In English, we have a concept called root, which can be followed by some other words to form another longer word - let's call this word successor. For example, the root an, followed by other, which can form another word another.

Now, given a dictionary consisting of many roots and a sentence. You need to replace all the successor in the sentence with the root forming it. If a successor has many roots can form it, replace it with the root with the shortest length.

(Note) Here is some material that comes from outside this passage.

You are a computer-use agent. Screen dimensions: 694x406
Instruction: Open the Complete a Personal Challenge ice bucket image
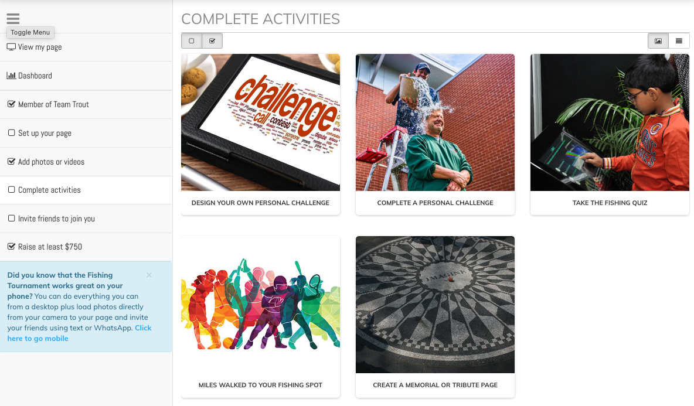(435, 122)
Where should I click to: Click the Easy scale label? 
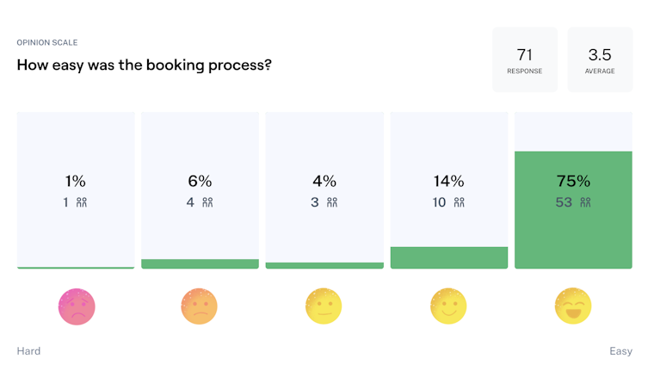(x=620, y=351)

You need to output the sentence after the replacement.

Example 1:

Input: dict = ["cat", "bat", "rat"]
sentence = "the cattle was rattled by the battery"
Output: "the cat was rat by the bat"

Note:

The input will only have lower-case letters.
1 <= dict words number <= 1000
1 <= sentence words number <= 1000
1 <= root length <= 100
1 <= sentence words length <= 1000

class TrieNode{
public:
    char var;
    bool isWord;
    TrieNode* children[26];
    
    TrieNode()   
    {    
        var = 0;    
        isWord = false;    
        memset(children, 0, sizeof(TreeNode*)*26);    
    
    }    
    TrieNode(char c)  
    {    
        var = c;    
        isWord = false;    
        memset(children, 0, sizeof(TreeNode*)*26);    
    }    
};

class Solution {
public:
    string replaceWords(vector<string>& dict, string sentence) 
    {
        root = new TrieNode();
        //构造字典树
        for (auto s : dict)
        {
            TrieNode* p = root;
            for (int k = 0; k < s.size(); k++)
            {
                if (p->children[s[k] - 'a'] == 0)
                {
                    TrieNode* pnew = new TrieNode(s[k]);
                    p->children[s[k] - 'a'] = pnew;
                }
                p = p->children[s[k] - 'a'];
            }
            p->isWord = true;
        }
        
        vector<string> sen = helper(sentence);
        for (int i = 0; i < sen.size(); i++)
        {
            TrieNode* p = root;
            string s = sen[i];
            for (int k = 0; k < s.size(); k++)
            {
                if (p->isWord)
                {
                    sen[i] = sen[i].substr(0, k);
                    break;
                }
                if (p->children[s[k] - 'a'] == 0)
                {
                    break;
                }
                p = p->children[s[k] - 'a'];
            }
        }
        
        return helper2(sen);
    }
private:
    TrieNode* root;
    vector<string> helper(string s)
    {
        vector<string> ret;
        int start = 0;
        int k = 0;
        while (start < s.size())
        {
            while (k < s.size() && s[k] != ' ')
                k++;
            ret.push_back(s.substr(start, k - start));
            start = (++k);
        }
        return ret;
    }
    
    string helper2(vector<string> s)
    {
        string ret = "";
        for (auto ss : s)
            ret = ret + " " + ss;
        return ret.substr(1);
    }
};